We found these next to the restrooms at Chewacla State Park yesterday, the squirrels had chewed off all the tabs and made it much easier to work with. Fortified with CA, drilled on the lathe, CA coated again, turned down and finished with a CA/BLO finish.


----------



## jlhaslip (Jan 16, 2010)

Awesome job!!!

They look great....


----------



## ACP (Jan 24, 2009)

What a cool idea, I have never seen that before. Very interesting.


----------



## Daren (Oct 14, 2006)

That's pretty cool. I have made a corn cob pen, never thought of a pine cone one...I just went outside because of your post to check something. I have a pine (unknown species, not native) that dropped a million little cones last fall/this winter that are about to meet the mower blade in a few days (first mow of the season)...They are too small for making pens, little bitty dudes. I guess I am on the lookout for the right size now when I go hiking. If they are anything like corn cobs, and I bet they are, it takes a lot of looking to find just the perfect one.


----------



## Gary Beasley (Jan 21, 2009)

According to Perry Bridges over at the International Pen Turners Forum its the longneedle pine, makes really big cones. These I found just barely made it. You could probably make some key fobs out of them though.


----------



## firehawkmph (Apr 26, 2008)

Gary,
That is one cool looking pen. Very unique.
Mike Hawkins


----------



## mranum (Mar 27, 2008)

That looks really cool. May have to try that.

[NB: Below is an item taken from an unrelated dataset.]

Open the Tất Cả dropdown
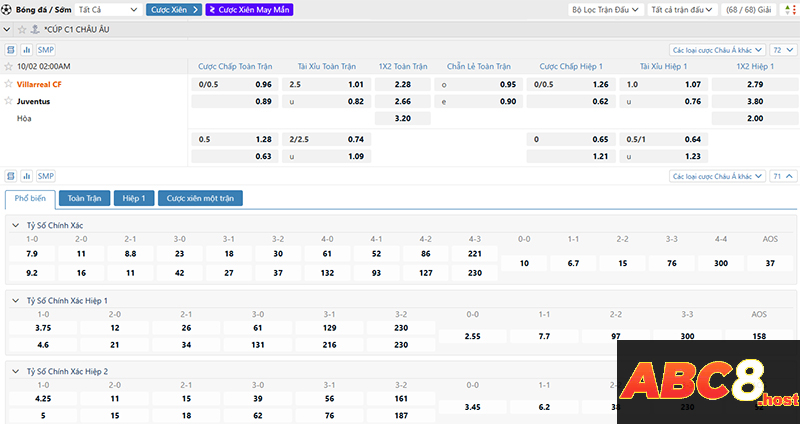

The White pine and the Red, or Norway pine can make some very large cones.


----------



## don716 (Mar 1, 2008)

I really like that. A friend of mine brought me 3 large pine cones back from Calif. I'm going to try to make one soon.
Donny


----------



## jdixon (Nov 21, 2007)

Gary that is a great looking pen. Very nice!

John


----------



## thekctermite (Dec 23, 2007)

That is truly excellent. :thumbsup:


----------



## b00kemdano (Feb 10, 2009)

That's really cool! Especially because I've camped at Chewacla.


----------



## ToniM68 (Dec 11, 2015)

Do you sell these?


----------



## Gary Beasley (Jan 21, 2009)

ToniM68 said:


> Do you sell these?


Yes, not very often though. What do you have in mind?


----------



## woodturningitaly (Dec 16, 2015)

gary beasley, very original pens, i read the histroy of these pens and is funny  congratulations...


----------



## BigJim (Sep 2, 2008)

That is a sharp looking pen, it is interesting what a pen can be made of, beautiful.


----------



## Hwood (Oct 21, 2011)

I like it


----------